**TEXT SEGMENT:**
— Begin —

Sunday, January 4, 2009

INTERVIEWS

I recently came across a beautiful book by Paige Rense, a former Editor-in-Chief of Architectural Digest. In it she interviews twenty of the world's best interior designers of the time.
The book was published in 1980 and includes words with the likes of Angelo Donghia, Lee Radziwill, Bruce Gregga, Albert Hadley, Mrs. Henry Parish II, Sally Sirkin Lewis, and Valerian Rybar.

Here are some examples of what these designers had to say about their background, client relations, their likes, dislikes and design in general.
ENJOY!!!


ANGELO DONGHIA says....

Formal design education is necessary because...

it gives security to people who want to get into this business. It does not give them the design background, because only experience gives you that.
Design is not a science. It is not factual. Design is a point of view.

Clients were coming to Yale Burge and getting Angelo Donghia instead, well, they had never heard of me. I quickly learned that two things were very important. Integrity and a strong point of view. When you make a statement, you don't say, "Well, we could do it this way or that way." When people are spending a lot of money they want to know they are spending it the right way, that you have thought it through. So I say, "This would be perfect for this room. I've thought about it very carefully, done many trials, and I've found that this is perfect."

Clients must feel that they are number one. They don't want to know that you have other jobs.
You can never be too busy for them. I call my clients daily. Too many people treat decorating like an art form. It's not. Decorating is a business. It's about buying and selling. Along with your tastes, you are selling furniture and the works.


SALLY SIRKIN LEWIS says...

Years ago people were terribly insulted if they were called decorators...

They considered themselves interior designers. True, I do consider myself an interior designer, because I design. Half the items that go into a house, I design, because I don't like to do the same thing twice. They say that a decorator is one who chooses draperies, picks a sofa and picks a fabric. A designer goes in from the beginning with the architect, understands everything drawn on the blueprints, everything about lighting and structure. A designer may say "Let's not use anything that's sold in the marketplace." They design the rugs, the fabrics, the furniture, the lighting...everything.

— End —

Entries on where items appear:
— Begin —

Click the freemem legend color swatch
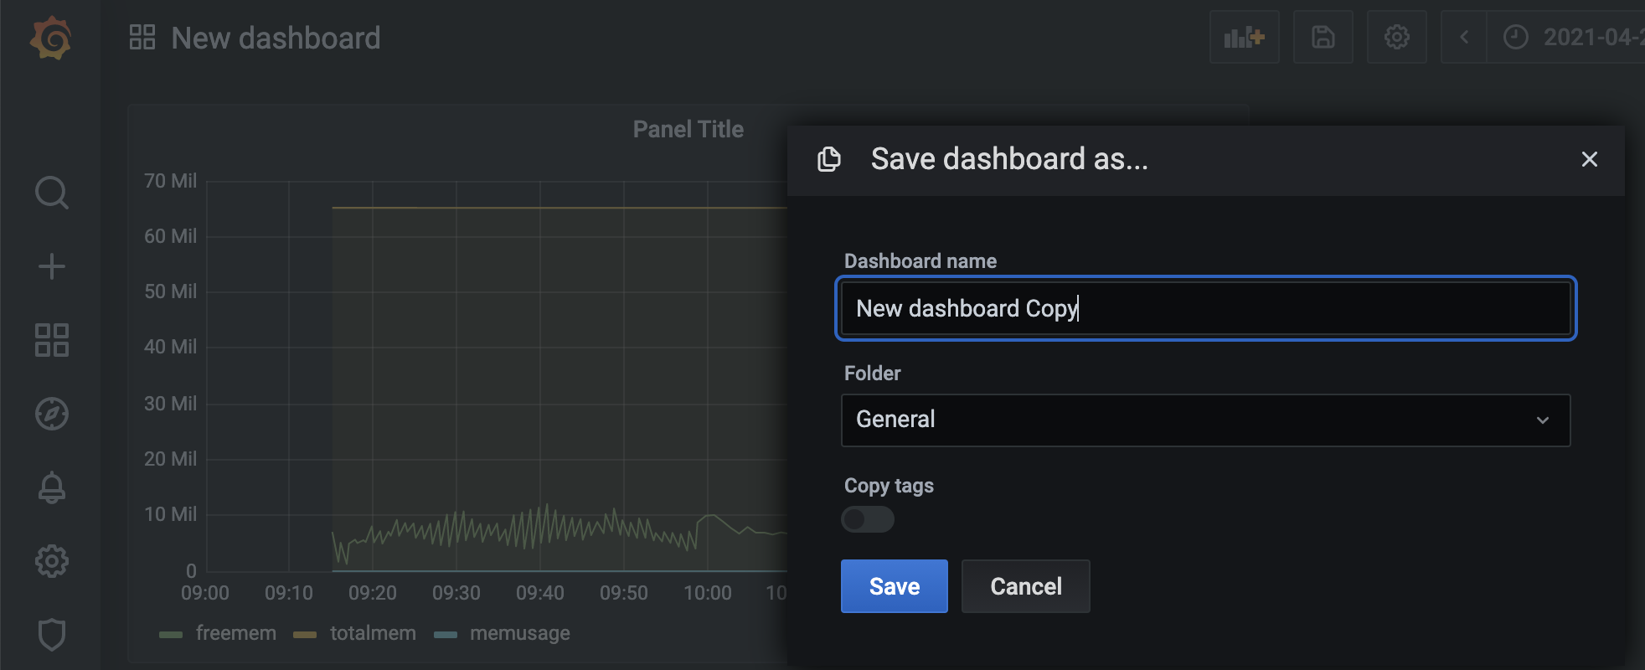 (171, 635)
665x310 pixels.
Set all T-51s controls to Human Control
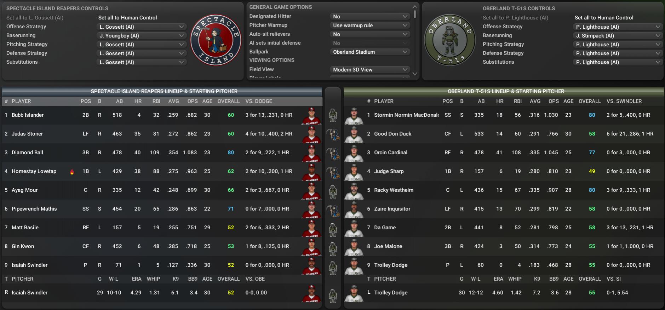[604, 18]
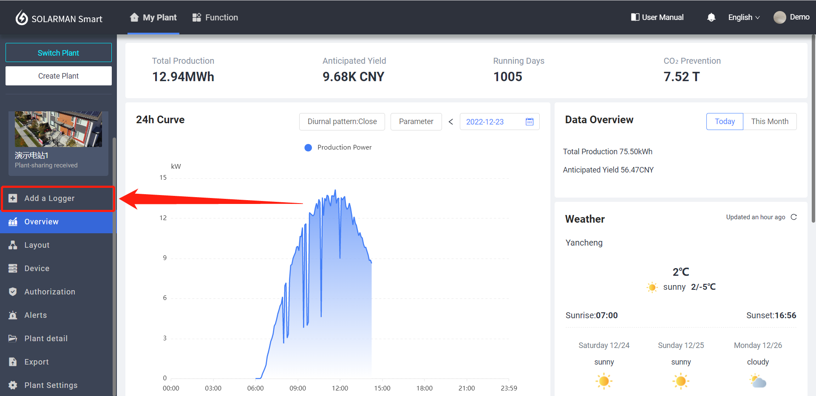Viewport: 816px width, 396px height.
Task: Switch Data Overview to This Month
Action: [x=769, y=122]
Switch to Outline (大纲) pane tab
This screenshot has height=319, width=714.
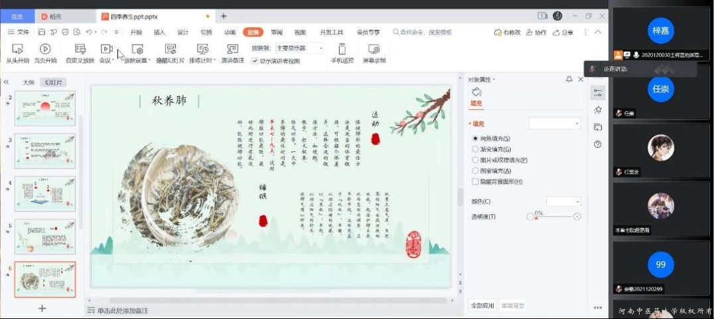(29, 82)
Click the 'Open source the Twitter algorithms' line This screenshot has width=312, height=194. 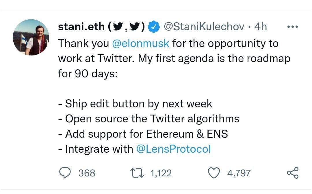click(x=149, y=119)
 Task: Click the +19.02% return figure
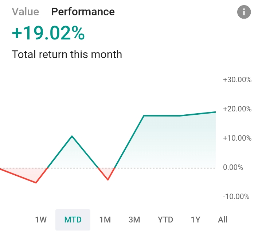pyautogui.click(x=48, y=34)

— End —

**THE PROBLEM:**
Proceed with the post about the 1980 book of interior designer interviews, picking up right after its last sentence.

**SOLVED PROBLEM:**
Amateur designers are frightened with scale. Things are so ditsy. And they usually have no sophistication in color. They'll do the expected, what's seen in the magazines. The "color of the month".
Scale, color and style...those are the three things most people are really insecure about.

If you are doing your own house, do what's important to make the environment right for you. Don't adhere to any rules. As far as I'm concerned, there are no rules. But do avoid "suites" of furniture, don't use sets and try to be loose. It will look more interesting than the pat, set thing.
Study the work of good designers and always buy quality.


MRS. HENRY PARISH II says...

In 1934 I started decorating professionally for reasons of necessity...
With the crash, we knew our whole way of life had to be entirely different. My husband came home Christmas Eve and I knew something had happened. Finally, he said, "My job is changing and we will have to live in a different style, but we will work it out."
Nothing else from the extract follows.